You also need their names as Vendor Names if you are using QBO for issuing 1099, and for the payments to them.
I would track the Square/cc terminal fee as a typical operating expense. You won't "bill" them for the sales tax or fees. It's going to be accounted for in the net you pay them. If you are not using the QBO sales tax function, then this simply is another item, such as:
Taxable Sales <== puts that tax amount into liability, sales into liability
Nontaxable Sales <== sales into liability
You send Tax liability to tax agency
You pay the Vendor from Sales liability:
Sales liability Gross for that vendor, that market date
Grange Market fee as a Negative value (credits income) posting to Revenue
Square fee recapture also is Negative (credits income) to Revenue (because Square will report it on 1099-K)
= net check to vendor
You often can assign numbers to vendors as part of your payment terminals, like Department # or Sales Register, so it depends on how many vendors you get, I suppose, as to if that is crazy or not.

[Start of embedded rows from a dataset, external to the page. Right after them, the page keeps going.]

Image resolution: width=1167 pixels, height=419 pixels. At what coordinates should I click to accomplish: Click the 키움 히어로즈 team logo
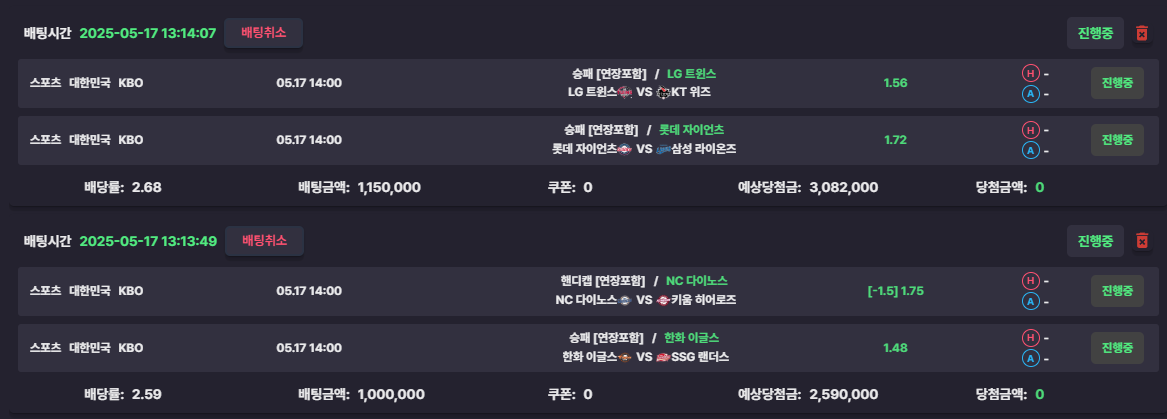[663, 300]
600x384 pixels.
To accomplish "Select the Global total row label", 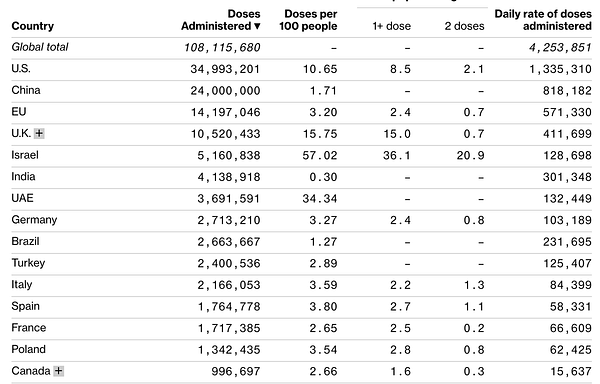I will (40, 47).
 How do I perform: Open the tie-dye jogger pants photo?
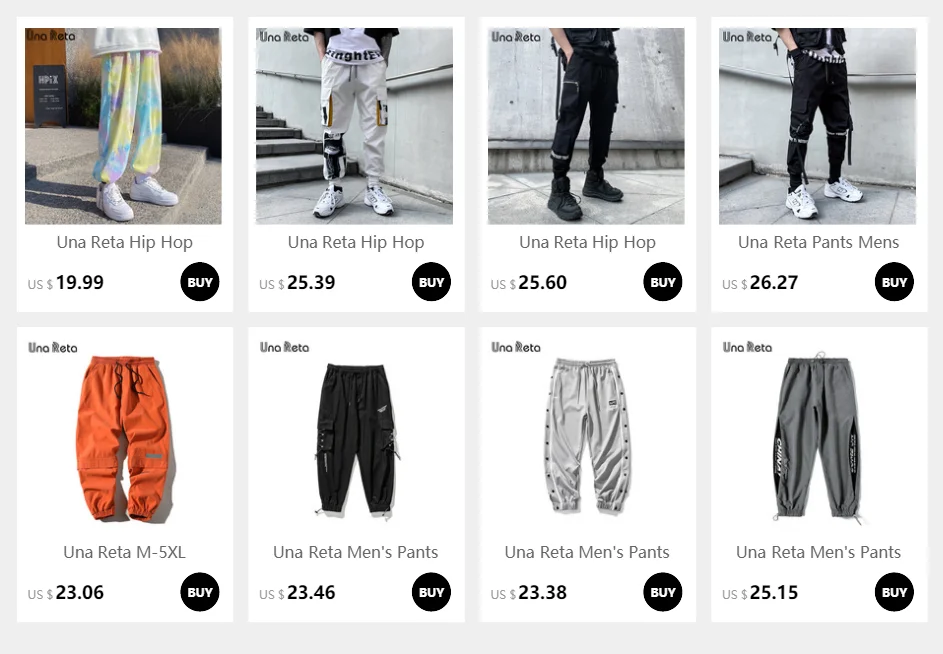(x=123, y=126)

I hope this review helps. I like to describe, "If you can map up, you can set it up." It might not be exactly what you need, but it gives you some ideas of how to use the tools.

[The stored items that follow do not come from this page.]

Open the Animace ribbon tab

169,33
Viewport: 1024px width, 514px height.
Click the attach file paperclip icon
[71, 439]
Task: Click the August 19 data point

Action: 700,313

You should still be able to sign in at the QB help with your sign in used here, so try a different browser. I use FF with Intuit, not Chrome, for example.
Thank you so much for this detail!
I must admit, I watched the video probably 4 times and reread your post at least a dozen times, to make sure I'm following what you are saying.
I did set up all the accounts you suggested, set up 2 vendor files for each - one taxable, one non-taxable. I created a sample one-day Sale Receipt to try out this process, but I must use the detailed line-by-line Sales Receipt. Since those lines were set up in Square as ITEMS, I needed to also set those up in Revenue. I created Farmers Market Sales Taxable and Farmers Market Sales Non-Taxable revenue accounts and coded those items as SERVICE to these revenue accounts. When I tried to set them up it would only let me put in a revenue account, not a Sales Liability account.
Should I have set the vendors up as Non-Inventory instead of Service? I think I still would have to code them to only a revenue account in QBO.
At this point, would I then export the 2 Revenue account report to an Excel file, and upload to the appropriate Vendor files as BILLS with negative amounts? Or create a JE? I'm still perplexed as to how I will get the individual sales to each vendor....
Thank you for your kindness,,,,
It really depends on if you intend to use liability accounting (the same concept as an antique mall or a hair salon with booth rentals for the stylists) or put everything to revenue and consider the payments to the vendors as expense. The items all either link to one liability account ("owed to other" essentially) or to one revenue account for Sales. But you are right; some integrators don't provide much flexibility in their mapping. I worked with a motorcycle shop, that software only allowed service type items, not noninventory parts or other charge items, which really limited the reporting. So, service is fine and income is fine, but now your vendors' Gross sales amount (when you list it on their payments) is the grange's Cost of Goods Sold.
I avoid JE in QB.
As for individual sales per vendor: Your summary sales receipt can be per vendor name (as Customer, in that case) with their specific items listed. Or truly one Summary, and you list all the vendor-named "items" that were at that day's market. The point is to report on the items, to know the sales data, the taxable sales, total sales for fees, etc. You shouldn't need Excel; you should find all the reporting is in QBO. Are you using the Accountant Portal? It has more reporting functionality.
Did you ever get logged into the QBO forum?